Let’s face it, lying seems easy in the moment. But the reality is that it paints you out to seem sketchy, shady and sneaky. Are those words you want used to describe you? In the long run, the best thing to do is to be straightforward, upfront and tell the truth. The odds are they will be less likely to blow a gasket if you come clean in the moment rather than come across like you have been consciously hiding something and being sneaky. They are more likely to see it as a teaching moment or a time to change your work ethics or learn what not to do on the job for next time. If they feel you were hiding the truth and not coming clean, the issue could become more about the lying and deceit and less about the job.
We all make mistakes. What did you learn? Perhaps you aren’t even aware (most teens aren’t!) about how much time you spend looking at your phone. Or how you neglected your job in favor of being on social media or checking in with your friends. The next time you get a job, leave your phone in your purse or turn it off so you aren’t tempted to go to it every time you have a spare moment at work. Most bosses would tell you there is always something to clean or something to do while you are working, so there should not be a lot of phone time if you are on the clock at work. The next time you get a job, focus on what you need to do and what the customers need more than you focus on your friends or your phone.

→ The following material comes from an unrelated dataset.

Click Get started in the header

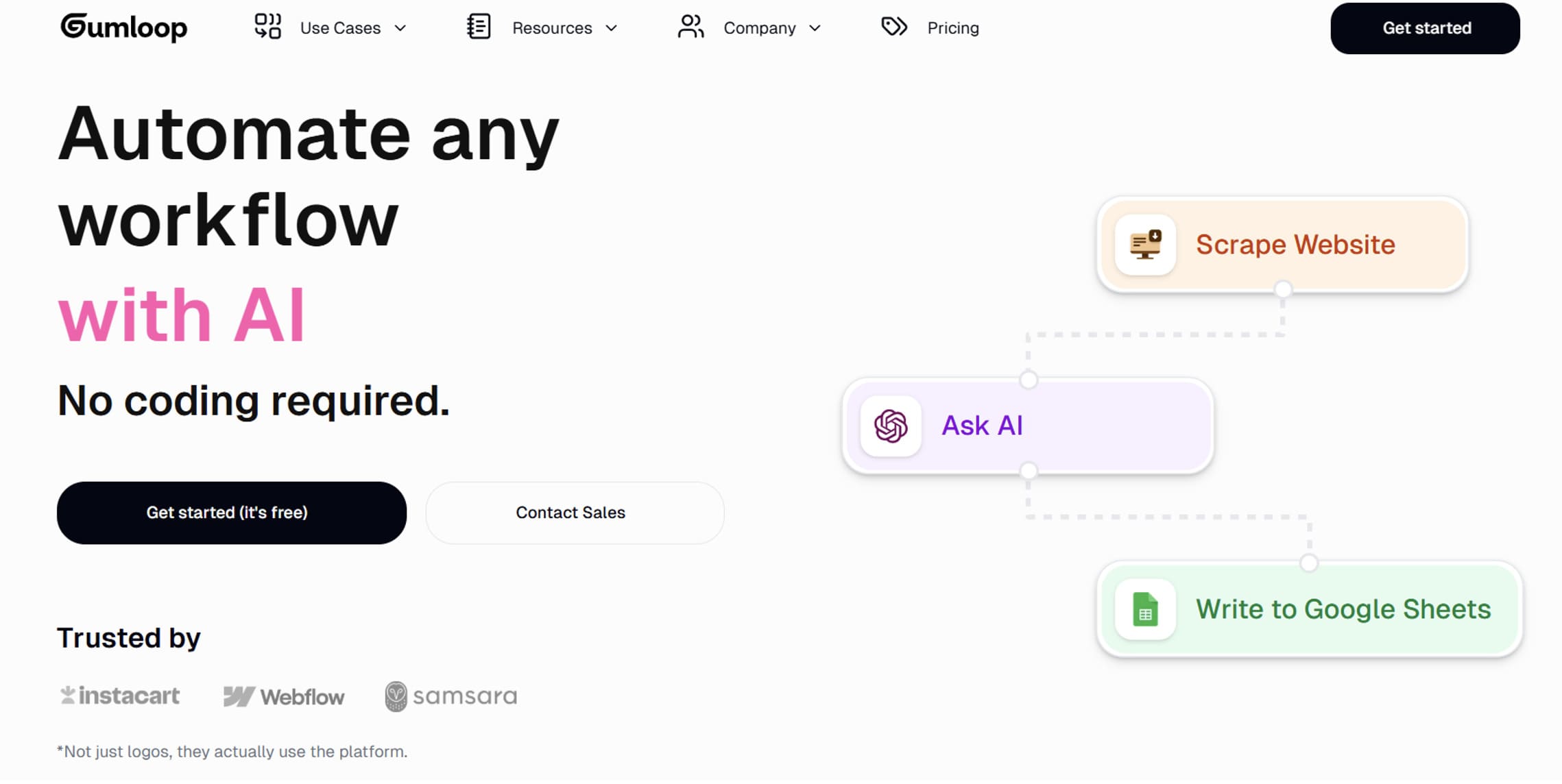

One final point: If your parents bought the car and pay for the car and the insurance on the car, they own the car. Driving their car is a privilege, not a right. They can withhold the car or take the car away at any time. It’s their car. Technically speaking, you are just renting the car. If getting a job is part of having a car, make a choice. If you don’t want to have a job, do the respectful thing and hand over the keys. Instead of seeing the job as a burden, see the car as a blessing. Be grateful rather than entitled.
Stop digging yourself into a deeper hole. Come clean. Honestly, you will probably feel much better once everything is out and you aren’t having to lie or sneak around anymore. Accept your consequences and learn from this. The sooner you learn to be truthful with your parents, the sooner you can start to earn their trust back.
Kelly Richardson, a Folsom therapist, works with adolescents.